Hünermann parte dalla nota della Sala stampa della Santa Sede del 22 luglio 2022 sul Cammino sinodale in Germania, dove si parla di un «necessario chiarimento» quanto alla salvaguardia della «libertà del popolo di Dio» e all’«esercizio del ministero episcopale». Entrambi – afferma il teologo – «sono fatti centrali dell’ecclesiologia e appartengono alla fede della Chiesa». Eppure, proprio su questi temi centrali, si teme uno «scisma» se il Cammino sinodale tedesco continua il suo percorso. «Come si è arrivati a questo giudizio?» – si chiede.
Quanto al vedere
Nella costituzione apostolica Episcopalis communio (15.9.2018), il papa prevede d’approfondire e sviluppare ulteriormente il Sinodo dei vescovi annunciato durante il concilio Vaticano II. Esso «esprime la dimensione sovradiocesana del munus episcopale, [che ] si esercita in modo solenne nella veneranda istituzione del concilio ecumenico e si esprime pure nell’azione congiunta dei vescovi sparsi su tutta la terra, azione che sia indetta o liberamente recepita dal romano pontefice». Spetta poi al papa, «secondo i bisogni del popolo di Dio, individuare e promuovere le forme attraverso le quali il collegio episcopale possa esercitare la propria autorità sulla Chiesa universale» (n. 2). Nei nn. 5 e 6 il papa parla «a lungo del processo di consultazione del popolo di Dio, dell’ascolto del sensus fidelium, perché il pontefice e i vescovi sono sia insegnanti sia discepoli».
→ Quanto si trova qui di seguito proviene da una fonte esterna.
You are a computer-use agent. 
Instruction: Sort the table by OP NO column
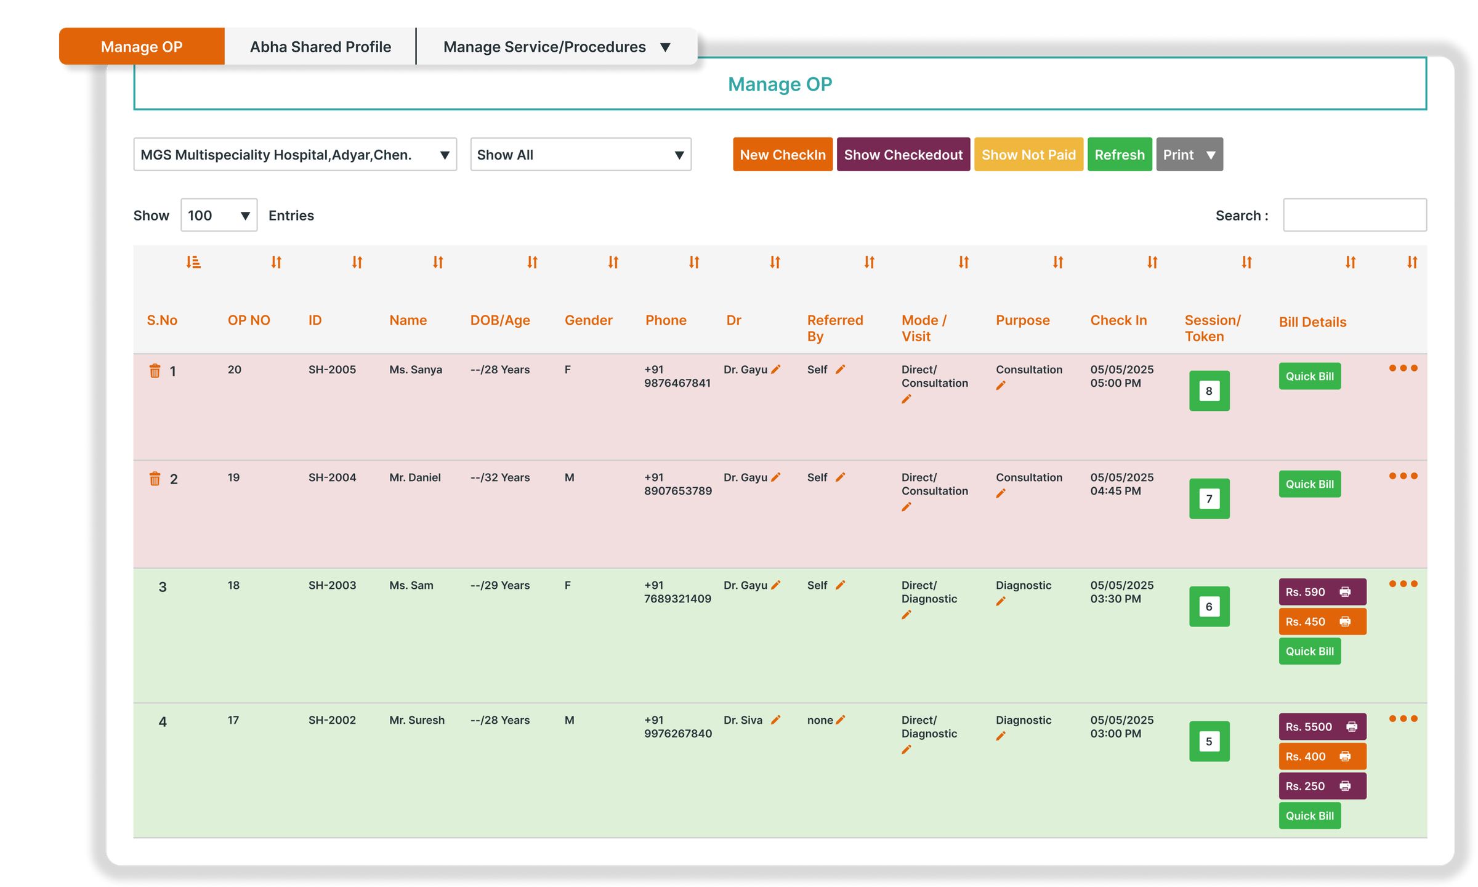(x=275, y=262)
Allora – si chiede Hünermann – dove sta il problema col Cammino sinodale tedesco?
Le violenze e gli abusi
«Secondo la mia valutazione teologica della situazione, la Conferenza episcopale tedesca si sarebbe macchiata di una grave colpa se, dopo la pubblicazione dello studio del MHG» del 2018, «non avesse immediatamente ammesso gli abusi, invitato al pentimento e annunciato un serio rinnovamento (…) Così, in tempi molto brevi, a grande maggioranza nel marzo 2019 si è ideato e attuato il Cammino sinodale in terra tedesca», giusto un mese dopo il vertice vaticano sulle violenze, che, secondo il teologo, «purtroppo non ha prodotto alcun risultato concreto».
Il Cammino sinodale tedesco si propone di essere «luogo di discussione per un dibattito strutturato all’interno della Chiesa cattolica in Germania». E non è solo un «luogo di dibattito» ma ben di più: un «processo ecclesiale». Un processo pubblico «di pentimento e riconciliazione tra la Conferenza episcopale e il popolo di Dio in Germania» che si è sentito tradito e abbandonato.
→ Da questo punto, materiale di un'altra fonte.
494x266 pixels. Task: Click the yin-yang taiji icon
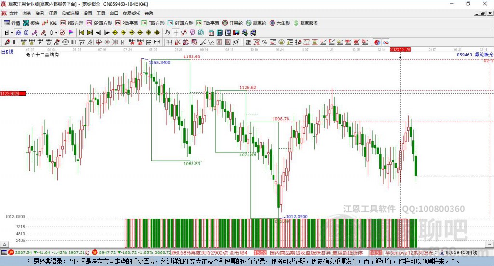pos(377,42)
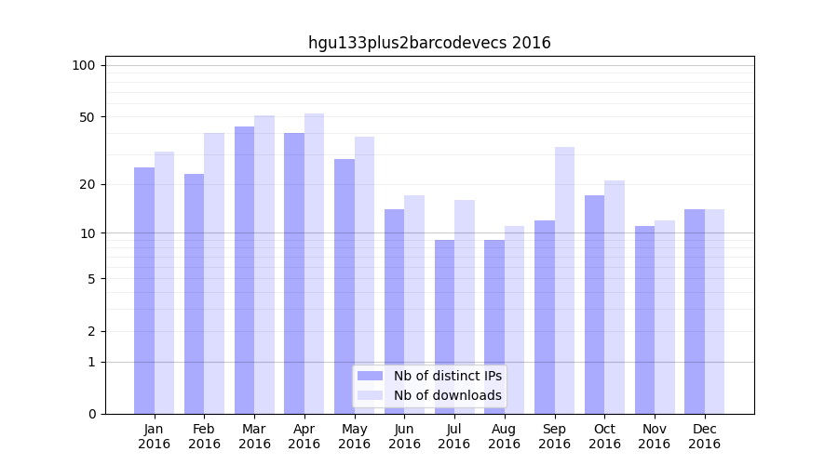Select the 'Nb of distinct IPs' legend label
The image size is (838, 465).
point(447,376)
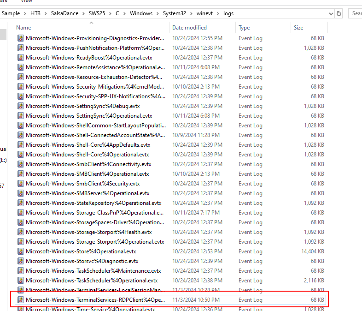Select the SMBServer Operational log icon
The width and height of the screenshot is (362, 311).
pyautogui.click(x=20, y=193)
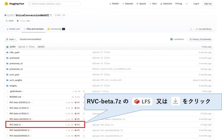
Task: Switch to the Model card tab
Action: 13,29
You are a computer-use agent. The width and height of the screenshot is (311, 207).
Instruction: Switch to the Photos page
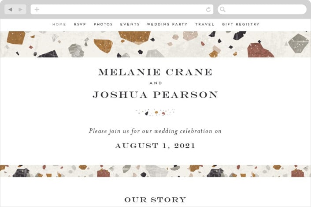(x=103, y=24)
Quindi c’è «una conferenza episcopale, condannata da un’inchiesta pubblica per abuso di ufficio che ammette la sua colpa e afferma la sua disponibilità al pentimento. È colpevole davanti a Dio, è colpevole davanti al popolo di Dio. Chi la può assolvere?».
Sul giudicare
«Si tratta di un peccato strutturale all’interno del quale è stata commessa una numerosa serie di peccati personali (…) I peccati strutturali riguardano le istituzioni». Si verificano quando le istituzioni deragliano dal proprio compito».
«Qualcosa di simile è accaduto nella Chiesa cattolica, in Germania e nel mondo. Negli anni Novanta, i contorni di questo peccato strutturale sono diventati evidenti in casi come quello dell’arcivescovo Hermann Groër di Vienna, nella prassi attuata dall’arcivescovo di Boston, il card. Bernard Law», naturalmente distinguendo tra «vescovi che sono essi stessi autori di abusi e vescovi che hanno coperto gli abusi in varie forme».
Non si può pensare che questo valga solo per la Germania. «Questo è un problema di tutta la Chiesa, in tutti i continenti. Ovunque ci sono stati e ci sono autori di abusi tra il clero, tra il 5 e il 10% (…) ovunque accompagnati da coperture da parte dei vescovi. Una pratica arrivata fino ai vertici della Curia romana».
Una doppia azione
E qui l’anziano teologo si toglie qualche sassolino, citando il caso del card. Schönborn che, avendo pubblicamente criticato l’espressione «chiacchiericcio» usata nel 2010 da Angelo Sodano, allora decano del collegio cardinalizio, per riferirsi ai misfatti del card. Groër, fu costretto da Benedetto XVI alle pubbliche scuse, perché solo il papa può rimproverare pubblicamente un cardinale.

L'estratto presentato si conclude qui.